• Page excerpt:
When George follows up on his nihilist thinking by saying that “I wish I’d never been born!”, the stranger seizes upon George’s words with an odd sort of excitement: “Why, that’s wonderful! You’ve solved everything!” The stranger then informs George that “All your troubles are over. Your wish, I am happy to say, has been granted – officially” (p. 5).
The stranger then sends George off to explore his brave new world – giving him a satchel of brushes, so that George can pretend to be a brush salesman; it’s the 1940’s, after all, when one might see brush salesmen going from door to door in many U.S. communities.
And with that send-off, George starts discovering what the world would have been like if he had never been born. The bank that would have been his place of employment is closed; without George to take the bank job, and do that job conscientiously and well, his rival Marty Jenkins took the job. Marty Jenkins then stole $50,000 from the bank and fled, and the bank closed as a result.

• Data:

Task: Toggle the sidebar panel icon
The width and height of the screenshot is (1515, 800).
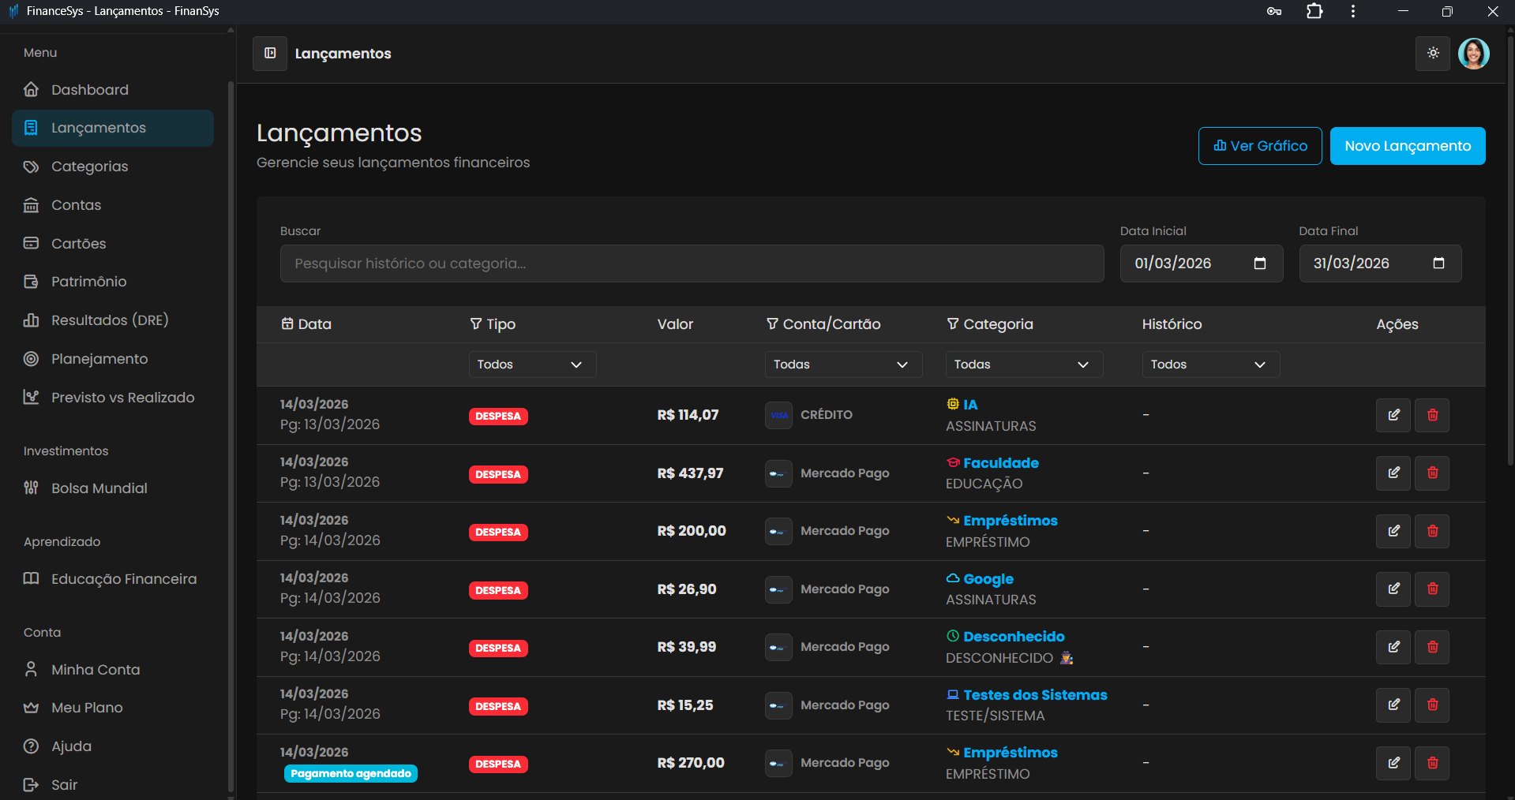Action: (270, 53)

• Tasks to complete:
**1)** In the passage about George and the stranger, what does the stranger give George before sending him off?
**2)** Carry on the passage about George and the stranger from the point where it stops.

• Numbered answers:
**1)** A satchel of brushes, so that George can pretend to be a brush salesman.

**2)**
Visiting his parents (who, of course, don’t know him), George sees a picture of his brother Harry, asks about Harry, and is told by his father that Harry has “been dead a long while. He was drowned the day that picture was taken.” George then recalls a long-ago summer day when he and Harry “had gone swimming. Harry had been seized with a cramp, he remembered. He had pulled him out of the water and had thought nothing of it. But suppose he hadn’t been there!” (pp. 20-21)
As in It’s a Wonderful Life, George finds that his absence from the scene has caused bad consequences to pile upon one another, in an escalating cycle of unhappiness. Marty Jenkins’s act of embezzlement from the bank caused his brother Art to turn to drink; Art subsequently married Mary Thatcher, the woman who was to be George’s wife, and one of the most painful scenes of the story shows George seeing that Mary is now trapped in an unhappy marriage with a drunken and quite-possibly-abusive husband.
George hurries back to the bridge that he considered jumping from – and thankfully, the stranger is still there. George pleads with the stranger: “Change me back – please. Not just for my sake, but for the others. You don’t know what a mess this town is in….I’ve got to get back. They need me here.” The stranger says that he understands, and adds that “You had the greatest gift of all conferred upon you – the gift of life, of being a part of this world and taking a part in it. Yet you denied that gift” (p. 31).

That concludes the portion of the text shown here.